» WHAT THIS TASK INVOLVES
All of the records should be given again exactly as they appear.

» PROVIDED ENTRIES
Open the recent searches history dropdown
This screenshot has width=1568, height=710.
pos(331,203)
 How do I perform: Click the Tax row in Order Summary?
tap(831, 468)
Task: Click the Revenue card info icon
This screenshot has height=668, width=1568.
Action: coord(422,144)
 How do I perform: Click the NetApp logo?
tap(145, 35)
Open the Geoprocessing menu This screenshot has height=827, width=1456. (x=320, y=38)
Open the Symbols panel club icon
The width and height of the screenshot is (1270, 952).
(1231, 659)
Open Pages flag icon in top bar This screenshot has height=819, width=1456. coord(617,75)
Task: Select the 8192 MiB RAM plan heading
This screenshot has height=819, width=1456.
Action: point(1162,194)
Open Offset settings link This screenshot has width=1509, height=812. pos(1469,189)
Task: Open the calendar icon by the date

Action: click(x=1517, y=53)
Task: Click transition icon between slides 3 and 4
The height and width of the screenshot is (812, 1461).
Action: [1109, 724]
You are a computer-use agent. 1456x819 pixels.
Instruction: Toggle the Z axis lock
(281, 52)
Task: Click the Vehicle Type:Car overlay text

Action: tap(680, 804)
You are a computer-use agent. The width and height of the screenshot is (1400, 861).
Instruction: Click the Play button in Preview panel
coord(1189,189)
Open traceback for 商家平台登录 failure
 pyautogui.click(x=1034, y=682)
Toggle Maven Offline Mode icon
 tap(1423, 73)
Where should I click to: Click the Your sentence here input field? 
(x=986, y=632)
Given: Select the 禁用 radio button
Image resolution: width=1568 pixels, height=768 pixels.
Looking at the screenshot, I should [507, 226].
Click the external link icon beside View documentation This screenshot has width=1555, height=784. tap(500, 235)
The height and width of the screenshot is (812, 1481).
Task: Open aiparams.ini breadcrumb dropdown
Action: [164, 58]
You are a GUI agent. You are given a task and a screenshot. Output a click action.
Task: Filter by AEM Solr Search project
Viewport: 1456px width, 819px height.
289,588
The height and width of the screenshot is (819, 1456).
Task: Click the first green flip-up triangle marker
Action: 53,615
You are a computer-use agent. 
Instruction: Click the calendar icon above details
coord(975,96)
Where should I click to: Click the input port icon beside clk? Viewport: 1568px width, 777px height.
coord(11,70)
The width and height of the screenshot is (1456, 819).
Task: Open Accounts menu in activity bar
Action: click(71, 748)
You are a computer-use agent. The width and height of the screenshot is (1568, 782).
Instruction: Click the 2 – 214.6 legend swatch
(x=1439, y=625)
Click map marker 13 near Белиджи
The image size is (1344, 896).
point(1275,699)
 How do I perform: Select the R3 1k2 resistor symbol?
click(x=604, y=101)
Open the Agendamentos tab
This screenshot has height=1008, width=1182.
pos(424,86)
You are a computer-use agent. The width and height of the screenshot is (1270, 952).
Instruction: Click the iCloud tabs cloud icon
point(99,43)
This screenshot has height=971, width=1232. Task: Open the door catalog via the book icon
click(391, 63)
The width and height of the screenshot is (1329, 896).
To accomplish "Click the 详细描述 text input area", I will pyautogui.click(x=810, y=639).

» ANSWER TO THIS EXERCISE
Open the recent searches history dropdown
This screenshot has width=1568, height=710.
pos(331,203)
 How do I perform: Click the Tax row in Order Summary?
tap(831, 468)
Task: Click the Revenue card info icon
This screenshot has height=668, width=1568.
Action: coord(422,144)
 How do I perform: Click the NetApp logo?
tap(145, 35)
Open the Geoprocessing menu This screenshot has height=827, width=1456. (x=320, y=38)
Open the Symbols panel club icon
The width and height of the screenshot is (1270, 952).
(1231, 659)
Open Pages flag icon in top bar This screenshot has height=819, width=1456. coord(617,75)
Task: Select the 8192 MiB RAM plan heading
This screenshot has height=819, width=1456.
Action: point(1162,194)
Open Offset settings link This screenshot has width=1509, height=812. pos(1469,189)
Task: Open the calendar icon by the date

Action: click(x=1517, y=53)
Task: Click transition icon between slides 3 and 4
The height and width of the screenshot is (812, 1461).
Action: [1109, 724]
You are a computer-use agent. 1456x819 pixels.
Instruction: Toggle the Z axis lock
(281, 52)
Task: Click the Vehicle Type:Car overlay text

Action: tap(680, 804)
You are a computer-use agent. The width and height of the screenshot is (1400, 861).
Instruction: Click the Play button in Preview panel
coord(1189,189)
Open traceback for 商家平台登录 failure
 pyautogui.click(x=1034, y=682)
Toggle Maven Offline Mode icon
 tap(1423, 73)
Where should I click to: Click the Your sentence here input field? 
(x=986, y=632)
Given: Select the 禁用 radio button
Image resolution: width=1568 pixels, height=768 pixels.
Looking at the screenshot, I should [507, 226].
Click the external link icon beside View documentation This screenshot has width=1555, height=784. tap(500, 235)
The height and width of the screenshot is (812, 1481).
Task: Open aiparams.ini breadcrumb dropdown
Action: [164, 58]
You are a GUI agent. You are given a task and a screenshot. Output a click action.
Task: Filter by AEM Solr Search project
Viewport: 1456px width, 819px height.
289,588
The height and width of the screenshot is (819, 1456).
Task: Click the first green flip-up triangle marker
Action: 53,615
You are a computer-use agent. 
Instruction: Click the calendar icon above details
coord(975,96)
Where should I click to: Click the input port icon beside clk? Viewport: 1568px width, 777px height.
coord(11,70)
The width and height of the screenshot is (1456, 819).
Task: Open Accounts menu in activity bar
Action: click(71, 748)
You are a computer-use agent. The width and height of the screenshot is (1568, 782).
Instruction: Click the 2 – 214.6 legend swatch
(x=1439, y=625)
Click map marker 13 near Белиджи
The image size is (1344, 896).
point(1275,699)
 How do I perform: Select the R3 1k2 resistor symbol?
click(x=604, y=101)
Open the Agendamentos tab
This screenshot has height=1008, width=1182.
pos(424,86)
You are a computer-use agent. The width and height of the screenshot is (1270, 952).
Instruction: Click the iCloud tabs cloud icon
point(99,43)
This screenshot has height=971, width=1232. Task: Open the door catalog via the book icon
click(391, 63)
The width and height of the screenshot is (1329, 896).
To accomplish "Click the 详细描述 text input area", I will pyautogui.click(x=810, y=639).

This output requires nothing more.